My First Boar’s Head Festival

Boar’s Head Festival Reflections by David Littlejohn

Some videos from the 2016 and 2017 Boar’s Head Festival to get you ready for 2018!

What is the Boar’s Head and Yule Log Festival?

A tiny sprite bears a lighted candle into the darkened church symbolizing the coming of the Light into the darkened world. Representing the Church, the Rector receives the light, and from this flame rise the lights of the Altar, and then the lights of the Church itself. A brass fanfare announces the Boar’s Head company. Next come the Ladies in Waiting, and the Lords and Ladies who act as Medieval Waits. These carolers praise the Incarnate Lord in dance and song. The Holy Family enters, then King Wenceslas and his page; the Woodsmen and the Yule Log pages bring in the Holly, Christmas Tree and the Yule Log, ridden by a tiny sprite; the Shepherds searching for the Christ Child; and finally the Three Kings and their pages following the Star of the East and bearing their gifts of Gold, Frankincense, and Myrhh. When all have assembled, “O Holy Night” is sung by the Choir. The Eucharistic hymn “Let All Mortal Flesh Keep Silent” is sung by the choir, the Three Kings, and the Congregation and all kneel in adoration of the Lord of Lords and King of Kings. The Church is darkened and the Epiphany star shines over the Altar.
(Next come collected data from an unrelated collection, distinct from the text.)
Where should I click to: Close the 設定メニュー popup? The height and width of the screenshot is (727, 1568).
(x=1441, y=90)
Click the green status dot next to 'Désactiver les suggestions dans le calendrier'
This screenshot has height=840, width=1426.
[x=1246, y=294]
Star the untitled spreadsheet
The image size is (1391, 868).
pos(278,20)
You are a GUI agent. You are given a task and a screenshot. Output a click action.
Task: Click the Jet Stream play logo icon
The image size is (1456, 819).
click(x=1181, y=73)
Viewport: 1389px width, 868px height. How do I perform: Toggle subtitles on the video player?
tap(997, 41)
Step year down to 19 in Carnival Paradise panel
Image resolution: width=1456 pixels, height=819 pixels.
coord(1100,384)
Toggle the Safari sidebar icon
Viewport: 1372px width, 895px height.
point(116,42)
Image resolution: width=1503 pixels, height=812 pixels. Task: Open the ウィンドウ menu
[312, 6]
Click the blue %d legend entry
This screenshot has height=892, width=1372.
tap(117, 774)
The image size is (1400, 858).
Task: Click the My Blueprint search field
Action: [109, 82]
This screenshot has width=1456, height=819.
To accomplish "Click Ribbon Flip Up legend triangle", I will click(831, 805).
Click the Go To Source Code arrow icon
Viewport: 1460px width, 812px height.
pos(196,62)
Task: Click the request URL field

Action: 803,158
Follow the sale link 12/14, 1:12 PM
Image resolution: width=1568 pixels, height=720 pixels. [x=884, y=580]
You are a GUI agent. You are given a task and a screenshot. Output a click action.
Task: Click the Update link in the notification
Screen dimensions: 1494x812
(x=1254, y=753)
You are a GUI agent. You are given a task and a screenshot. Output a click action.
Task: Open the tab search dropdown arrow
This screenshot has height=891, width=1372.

The history of the Boar’s Head reaches back into the days of the Roman Empire. The Boar was the first dish served at great Roman feasts. In Norman England, the Boar was the sovereign of the great forests, a menace to man and a symbol of evil. The serving of the Boar’s Head thus represents the triumph of Christ over evil, begun with his birth at Christmas and manifested as Savior of the whole creation at Epiphany. By the 12th century the symbolism and ceremony of serving the Boar’s Head at Christmastide was fully developed.

The Yule Log, lit from last year’s embers, representing the warmth of the family fireside and the continuance of human life and concern, has from earliest times symbolized the rekindling of love. The old year passes, the new is born, yet the same Love lights each.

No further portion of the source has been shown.